A protester holds up a poster of Daw Aung San Suu Kyi during an anti-coup demonstration outside the Central Bank building in Yangon on February 15. (AFP)
A protester holds up a poster of Daw Aung San Suu Kyi during an anti-coup demonstration outside the Central Bank building in Yangon on February 15. (AFP)

Aung San Suu Kyi’s trial continues as COVID-19 cases spike


Ousted leader Daw Aung San Suu Kyi seemed in good health as she appeared in court on Monday, her lawyer said, as her trial continued with the capital grappling with a COVID-19 spike.

The Nobel laureate has been largely invisible since being detained by the military in February, with a handful of court appearances in a special court in Nay Pyi Taw her only link to the outside world.

The latest hearing comes after authorities reported 2,318 new confirmed infections – with over a fifth of tests coming back positive – the highest daily coronavirus caseload for months.

Eating inside restaurants in the military-built capital was banned from Monday, and more restrictions are expected.

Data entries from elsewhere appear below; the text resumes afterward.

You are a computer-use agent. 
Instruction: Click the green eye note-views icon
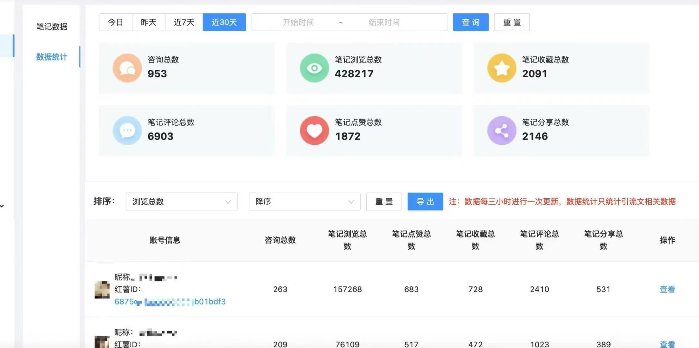click(x=314, y=68)
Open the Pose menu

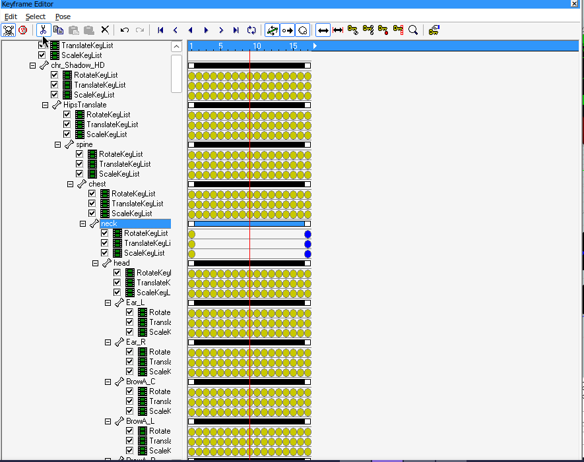63,16
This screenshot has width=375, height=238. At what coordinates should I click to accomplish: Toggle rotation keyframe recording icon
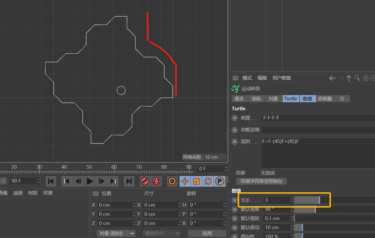(x=208, y=181)
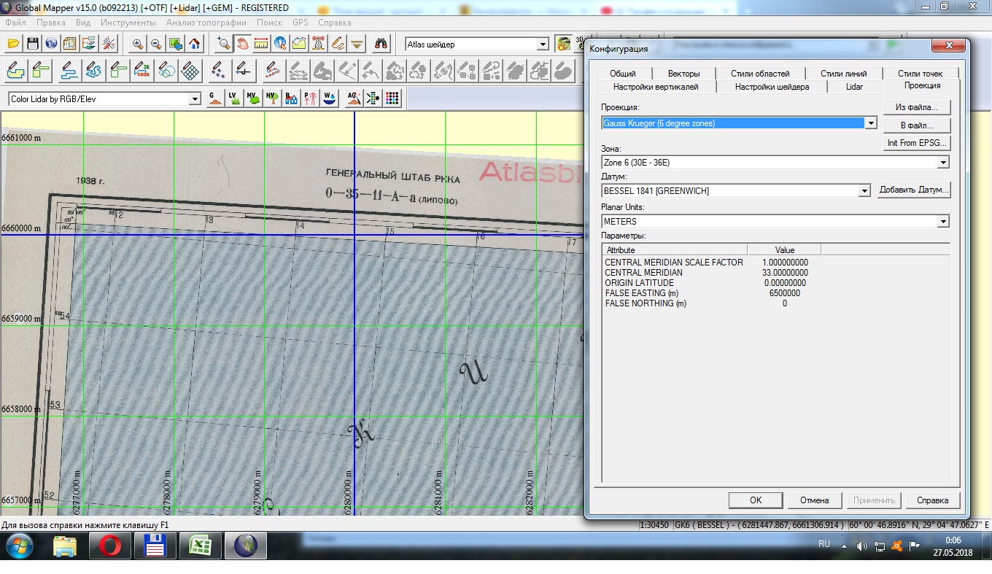This screenshot has height=574, width=992.
Task: Expand the Atlas шейдер shader dropdown
Action: [542, 44]
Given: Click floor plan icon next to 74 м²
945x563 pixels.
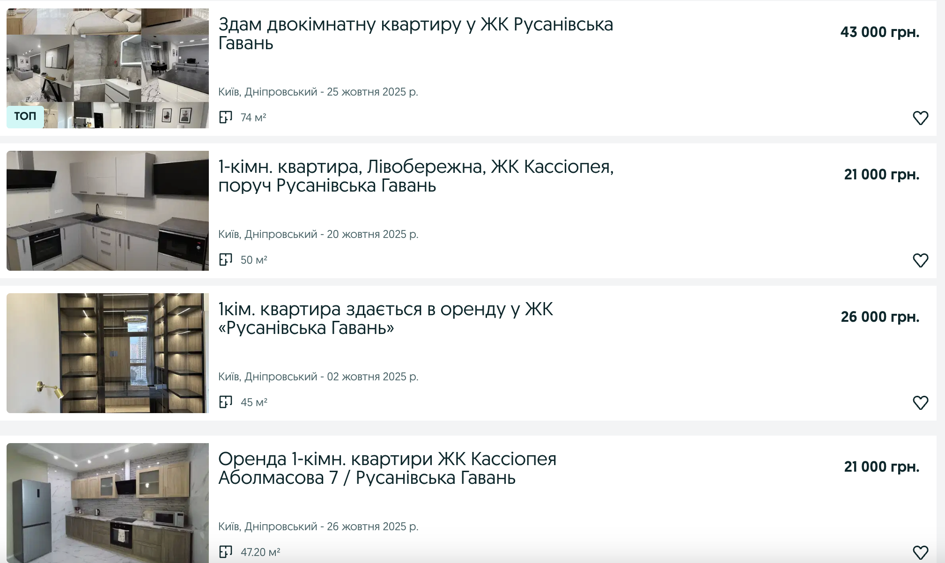Looking at the screenshot, I should pyautogui.click(x=226, y=117).
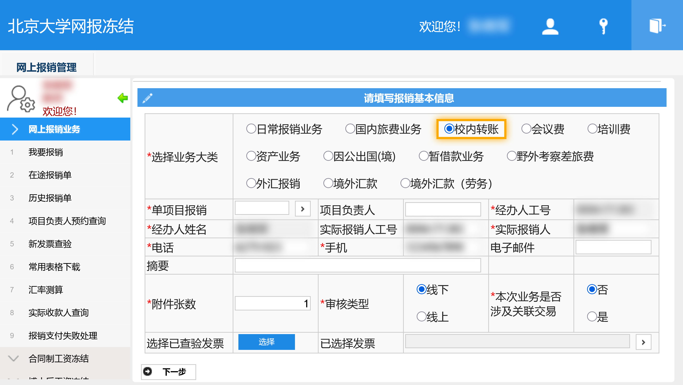Screen dimensions: 683x385
Task: Open 在途报销单 in the sidebar
Action: pos(50,175)
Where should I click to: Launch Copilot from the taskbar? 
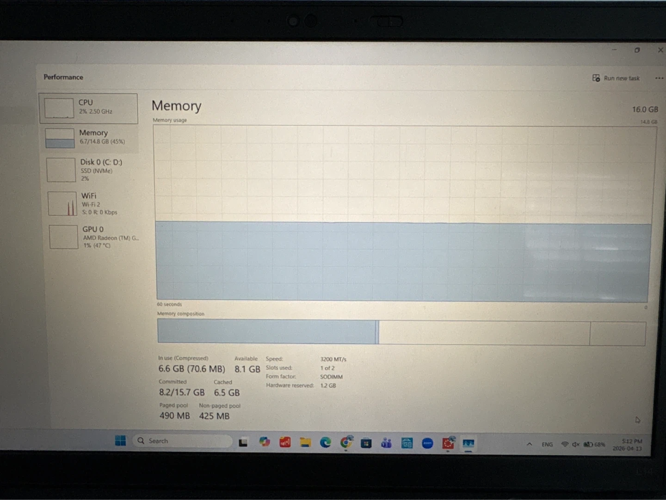(265, 442)
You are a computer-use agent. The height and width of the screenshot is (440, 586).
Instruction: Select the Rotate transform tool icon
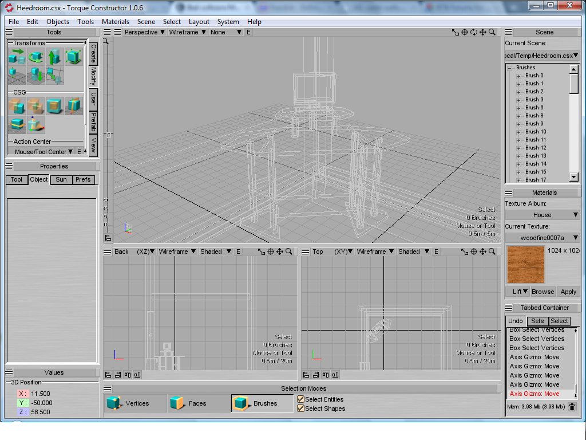tap(35, 57)
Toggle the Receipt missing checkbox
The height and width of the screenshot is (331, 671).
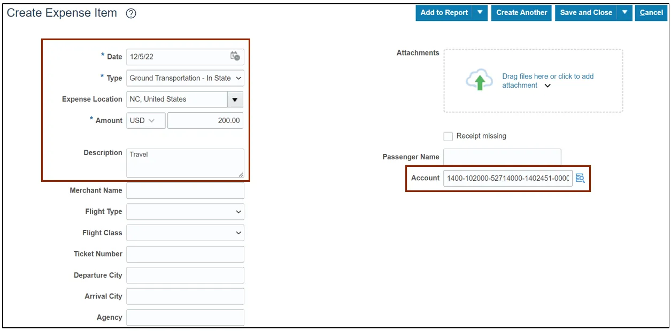point(448,136)
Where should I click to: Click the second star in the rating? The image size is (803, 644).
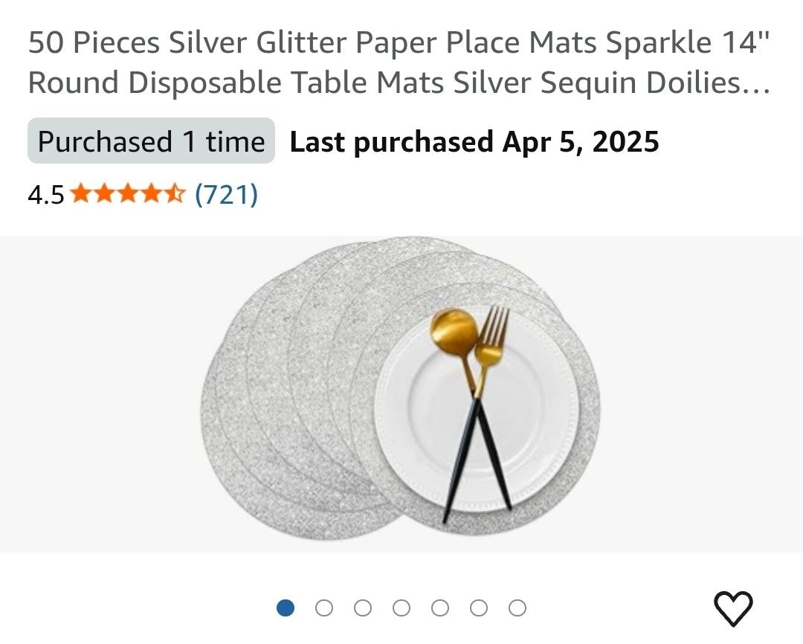(x=104, y=194)
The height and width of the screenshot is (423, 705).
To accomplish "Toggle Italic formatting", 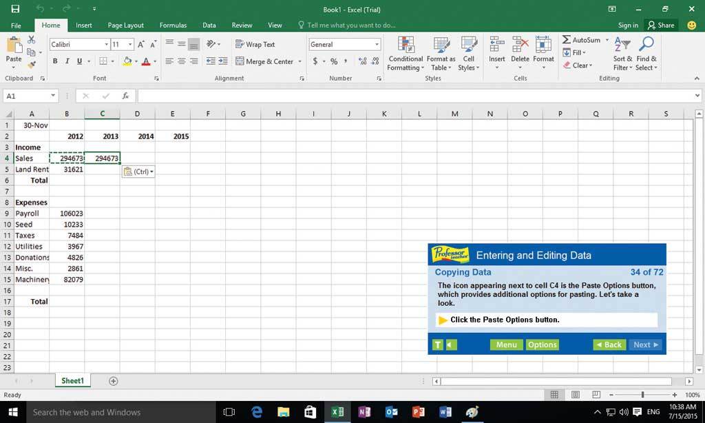I will pos(67,61).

There had been no instruction regarding the virus from the court – where mask-wearing is mandatory – and “we are proceeding as usual”, Daw Min Min Soe, a member of Aung San Suu Kyi’s legal team, told reporters.

At Monday’s hearing Aung San Suu Kyi’s lawyers cross-examined witnesses for the prosecution who allege she flouted coronavirus restrictions during the 2020 election that her National League for Democracy party won in a landslide, Min Min Soe said.

The special court also heard testimony that Aung San Suu Kyi illegally imported and possessed walkie talkies.

She appeared “fresh and in good health”, Min Min Soe added. 

The Nobel laureate, 76, also faces separate charges of accepting illegal payments of gold and violating the colonial-era Official Secrets Act. She could be jailed for more than a decade if convicted on all counts.

Myanmar has been in turmoil since the generals ousted Aung San Suu Kyi’s government in February, with pro-democracy protests met by a brutal military crackdown that has killed more than 880, according to local monitoring group the Assistance Association for Political Prisoners.

In some areas civilians have formed “defence forces” to combat the military, often using hunting rifles or makeshift weapons cobbled together from household items.

Twenty-five anti-regime fighters and civilians were killed during clashes, villagers in Sagaing Region said on Sunday, after military trucks entered their area and opened fire.

AFP was unable to confirm the toll.

State-run media offered a different account of the skirmish, which took place on Friday, saying the military was patrolling the area when they were ambushed.

Soldiers fended off “armed terrorists” and later found “four mortars and six percussion lock firearms”, reported the Global New Light of Myanmar newspaper, which did not give a death toll in the village.